Страница 44 из 52
- Полуживую, - тихо поправила Скарлатина.
- Полуживую, - не стал возражать Ксаверий. Он пустыми глазами посмотрел на жену: - Вот и все, что я знаю про свиней. Уходите. Пожалуйста.
Когда мужчины ушли, Скарлатина, стараясь двигаться как можно тише, постелила постель и уложила мужа. Он дрожал. Она прижалась к нему всем телом, пытаясь его согреть.
- Я читала твое письмо Гаване, - наконец сказала она. - Которое ты так и не отправил ей. Мы больше не будем так жить. Не надо больше мрака.
- Если бы этот мрак слушался моих приказов, его давно не было бы и в помине.
- Мужчина и женщина одинаково изживают мрак, если любят друг друга, сказала Скарлатина, впервые за десять лет употребив слово "любовь".
- Я знаю, - сказал он. - Черт возьми, ведь когда мы тогда остались наедине в классе, на тебе ведь даже трусиков не было. Мы знали, что...
Она прикрыла его рот горячей ладонью.
- Я этого хочу, но не знаю, как сказать... - От нее вдруг запахло потом. - Baisemoi, пожалуйста, baisemoi, милый...
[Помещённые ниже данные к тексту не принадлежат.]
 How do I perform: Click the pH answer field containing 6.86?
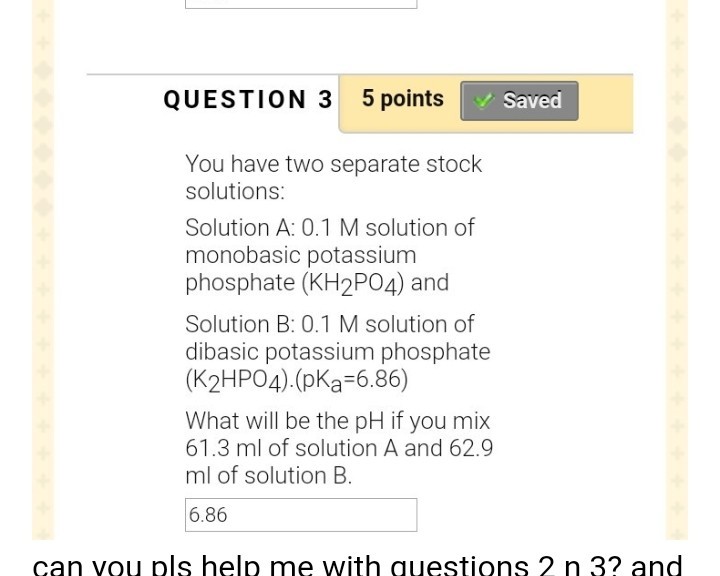(301, 515)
По возвращении в Африку Август и Иван Бох сели за крайний столик в тени.
- Я попросил Шута Ньютона обследовать стену, - сказал Август. - Не может же она тянуться на сотни километров. И толщина - не Китайская стена. Может, нам ее удастся прорвать как-нибудь? Тут динамита хватит.
- Ты же наверняка сверялся с картами и знаешь, сколько отсюда пути до Хайдарабада, - сказал Бох. - Мы ведь даже не знаем, есть ли там, за стеной, рельсы. Да даже если б и были...
- Я поеду, - сказал Август. - Я опрошу всех и выясню, кто хотел бы составить мне компанию. Я думаю, таких наберется немало. И мы доберемся до Хайдарабада. Это не будет чудом. Просто мы доберемся до него, потому что доберемся. Потому что иначе быть просто не может. Я знаю, ты не поедешь...
- У меня еще тут дела остались. - Иван встал. - Я еще не все узлы развязал, не все понял, и вообще...
Август кивнул.
- Я тоже верю, что она еще жива.
- Знаю, - сказал Бох. - До свидания. Ищи пассажиров. И еще... это, конечно, не мое дело, но было бы просто здорово, если бы у вас с Малиной родился ребенок. Извини.
Август сглотнул.
- Мальчик или девочка? - наконец выговорил он. - И как же тогда Хайдарабад?
Бох улыбнулся.
- Это и будет ваш Хайдарабад. Слюнявый, писклявый, писаный-каканый чудо, а не Хайдарабад. На всю жизнь, а не какая-нибудь экскурсия. И даже чуть-чуть больше, чем мечта.
- Это в Городе-то Палачей?
- А нету здесь палачей, - сказал Бох. - Давным-давно нету. И города такого на карте, сам ведь знаешь, тоже нету. Остальное - это правда - есть. Если верить Шуту Ньютону, Город Палачей с окрестностями занимает территорию радиусом двадцать два километра четыреста метров, таким образом, площадь его не превышает четырех тысяч двухсот восьмидесяти семи километров восьмидесяти четырех квадратных метров. Но ведь никому не известно, сколько на самом деле он занимает во временах в этой вечности. Так что - желаю и прочее.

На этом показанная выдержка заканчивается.